Un pomeriggio d'arte a Toirano PDF Stampa E-mail
Martedì 11 Ottobre 2011 22:08

Toirano non è soltanto una cittadina bellissima che custodisce una delle meraviglie dell'arte spontanea europea, le sue grotte universalmente note, ma è capace di riservare felici sorprese sul piano umano e artistico.

Domenica 9 ottobre, invitato a far parte della Giuria incaricata di concludere un'interessante iniziativa organizzata dalla locale Associazione Artistica Lo Schizzo, ho avuto modo di apprezzare la sede dell'Associazione, di ammirare alcuni bei quadri dovuti a pittori bravi quanto modesti e di conoscere la presidentessa Cetty Bellomo, donna di idee modernissime e di uno charme d'altri tempi.

Il Concorso, che ha visto la partecipazione di quasi venti artisti, ha creato non pochi problemi per l'assegnazione dei premi poiché i giurati si sono trovati di fronte a personalità artistiche di buon livello. Un particolare interessante va segnalato e cioè che gli artisti erano tenuti a giustificare in sede letteraria i loro lavori, ciò che offriva la possibilità di una doppia meditazione per i visitatori.

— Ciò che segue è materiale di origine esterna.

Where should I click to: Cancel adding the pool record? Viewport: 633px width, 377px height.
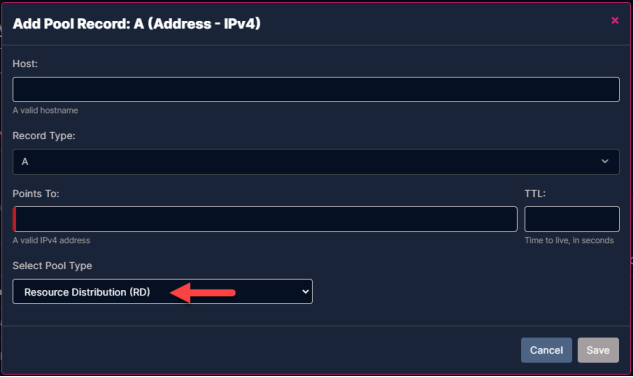[546, 350]
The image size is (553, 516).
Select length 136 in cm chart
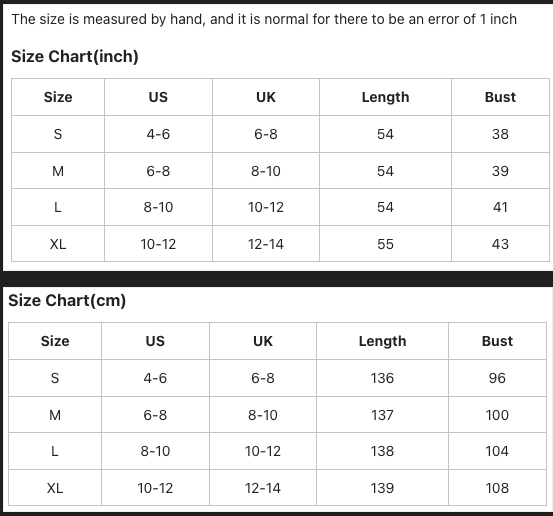[x=382, y=378]
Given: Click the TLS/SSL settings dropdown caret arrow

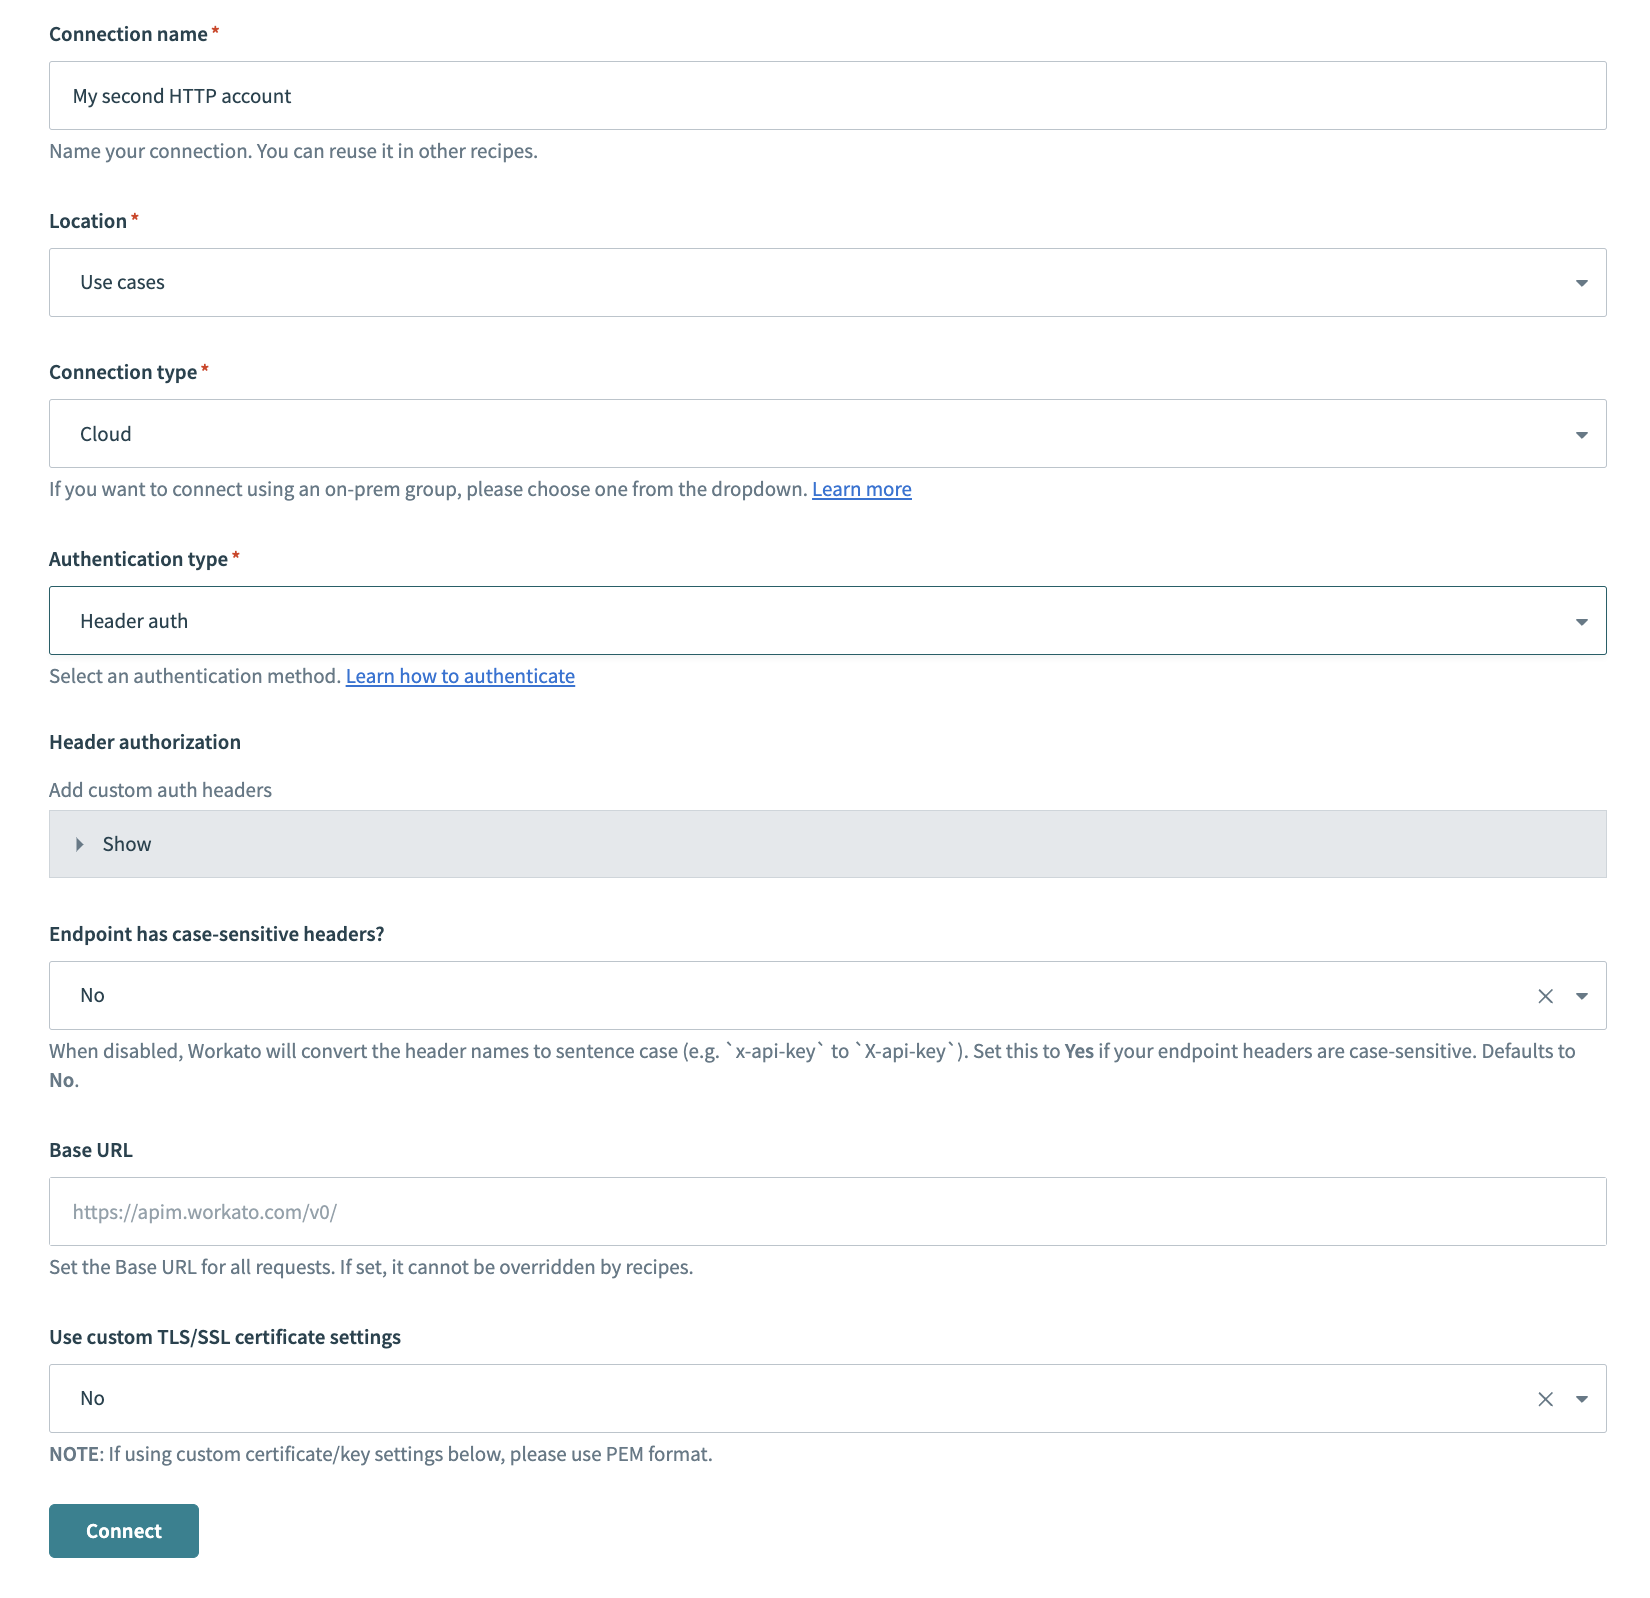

Alla fine, è stato possibile stabilire la seguente classifica:

1° Premio a Giuseppe Ferrando con l'opera Toirano fiorita, un disinvolto scorcio di un'antica viuzza che riportava alle mente questi versi di Arturo Graf dedicati a San Gimignano: «O case antiche delle mie malinconie,/preste sempre a ragion d'amore a Calendimaggio/e a stringervi insieme sotto le sferze decembrine»;

2° Premio a Laura Vincini con l'opera L'attesa, un composto e pensoso volto di fanciulla, «sfiorato dall'ala del tempo/recante insieme un passato di gioie/le rattenute lacrime di un incerto presente/e le neglette speranze dell'avvenire». Così scrisse Wolfgang von Goethe di Lotte, l'ultimo fiore della sua vita. L'incantevole volto, dipinto con mano sicura, porta inoltre con sé il fascino di uno sfondo che ricorda la gamma cromatica dei rossi cari a Georges La Tour;

3° Premio a Diana Villa con l'opera Sera di pioggia, una tela di saldo impianto i cui punti di fuga esaltano la corposità dei gruppi di personaggi battuti dalla pioggia nella sera che sfuma le proprie ombre. Forse fra le persone raffigurate esistono intese d'amore, sì da giustificare l'emergere alla memoria dei versi che Charles Baudelaire dedicò in una sera d'inverno a Dieppe: «Dieppe, città senz'anima/nelle cui vie amore e morte s'agitano/in eterno conflitto./O pioggia di Dieppe,/pioggia di gennaio in cui si perdono/i miei amori e le ultime speranze».  

 

La Giuria popolare ha premiato l'opera Balestrino di Piera De Vincenzi.

 

Un Premio  all'originalità è stato assegnato a Giuseppe Btuzzone per l'opera Dalle finestre della mia cucina.

 

Infine, un Premio speciale è andato a Nanni Roberto per Il mare a Borghetto.

 

Alcune magnifiche torte ed un ottimo spumante hanno degnamente concluso un incontro d'arte e d'amicizia.

Complimenti agli organizzatori e arrivederci al prossimo anno.